▼▼▼

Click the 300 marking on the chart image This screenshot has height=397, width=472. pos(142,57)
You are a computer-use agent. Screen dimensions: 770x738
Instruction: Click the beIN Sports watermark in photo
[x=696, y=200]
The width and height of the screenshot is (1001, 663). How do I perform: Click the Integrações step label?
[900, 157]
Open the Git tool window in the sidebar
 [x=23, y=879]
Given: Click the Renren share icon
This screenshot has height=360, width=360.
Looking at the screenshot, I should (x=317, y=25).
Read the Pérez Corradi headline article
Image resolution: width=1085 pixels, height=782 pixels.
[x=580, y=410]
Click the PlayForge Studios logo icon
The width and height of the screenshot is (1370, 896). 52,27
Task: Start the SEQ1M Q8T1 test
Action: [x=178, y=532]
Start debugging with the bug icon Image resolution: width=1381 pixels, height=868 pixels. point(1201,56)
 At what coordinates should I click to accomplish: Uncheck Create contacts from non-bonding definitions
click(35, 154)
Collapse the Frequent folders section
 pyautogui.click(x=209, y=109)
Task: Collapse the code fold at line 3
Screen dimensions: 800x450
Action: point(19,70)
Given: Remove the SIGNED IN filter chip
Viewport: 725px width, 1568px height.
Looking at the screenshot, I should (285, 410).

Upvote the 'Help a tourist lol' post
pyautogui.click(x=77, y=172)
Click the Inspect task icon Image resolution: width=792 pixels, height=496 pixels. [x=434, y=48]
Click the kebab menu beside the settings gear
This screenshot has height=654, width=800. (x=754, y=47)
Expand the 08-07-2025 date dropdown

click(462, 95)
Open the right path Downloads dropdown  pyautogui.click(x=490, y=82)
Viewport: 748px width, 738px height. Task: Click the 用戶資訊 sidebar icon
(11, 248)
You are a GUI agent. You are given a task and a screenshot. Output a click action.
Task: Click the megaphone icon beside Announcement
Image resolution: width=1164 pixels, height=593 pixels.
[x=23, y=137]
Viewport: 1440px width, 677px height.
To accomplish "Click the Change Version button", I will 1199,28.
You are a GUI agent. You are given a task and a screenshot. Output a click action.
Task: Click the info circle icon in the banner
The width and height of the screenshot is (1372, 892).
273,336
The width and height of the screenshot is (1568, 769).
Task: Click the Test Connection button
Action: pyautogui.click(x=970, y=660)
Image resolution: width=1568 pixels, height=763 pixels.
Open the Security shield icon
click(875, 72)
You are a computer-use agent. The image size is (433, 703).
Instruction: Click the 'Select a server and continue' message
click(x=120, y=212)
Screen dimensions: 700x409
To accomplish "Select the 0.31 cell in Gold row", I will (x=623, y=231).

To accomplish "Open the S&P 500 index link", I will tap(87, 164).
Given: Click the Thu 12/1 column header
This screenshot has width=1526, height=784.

▲▲▲

▶ _Exercise directions_
Copy the records above word for word, starting at the line that contains "Given: Remove the SIGNED IN filter chip" and ending after the line that contains "I will 1199,28.".

▶ _Output_
Given: Remove the SIGNED IN filter chip
Viewport: 725px width, 1568px height.
Looking at the screenshot, I should (285, 410).

Upvote the 'Help a tourist lol' post
pyautogui.click(x=77, y=172)
Click the Inspect task icon Image resolution: width=792 pixels, height=496 pixels. [x=434, y=48]
Click the kebab menu beside the settings gear
This screenshot has height=654, width=800. (x=754, y=47)
Expand the 08-07-2025 date dropdown

click(462, 95)
Open the right path Downloads dropdown  pyautogui.click(x=490, y=82)
Viewport: 748px width, 738px height. Task: Click the 用戶資訊 sidebar icon
(11, 248)
You are a GUI agent. You are given a task and a screenshot. Output a click action.
Task: Click the megaphone icon beside Announcement
Image resolution: width=1164 pixels, height=593 pixels.
[x=23, y=137]
Viewport: 1440px width, 677px height.
To accomplish "Click the Change Version button", I will 1199,28.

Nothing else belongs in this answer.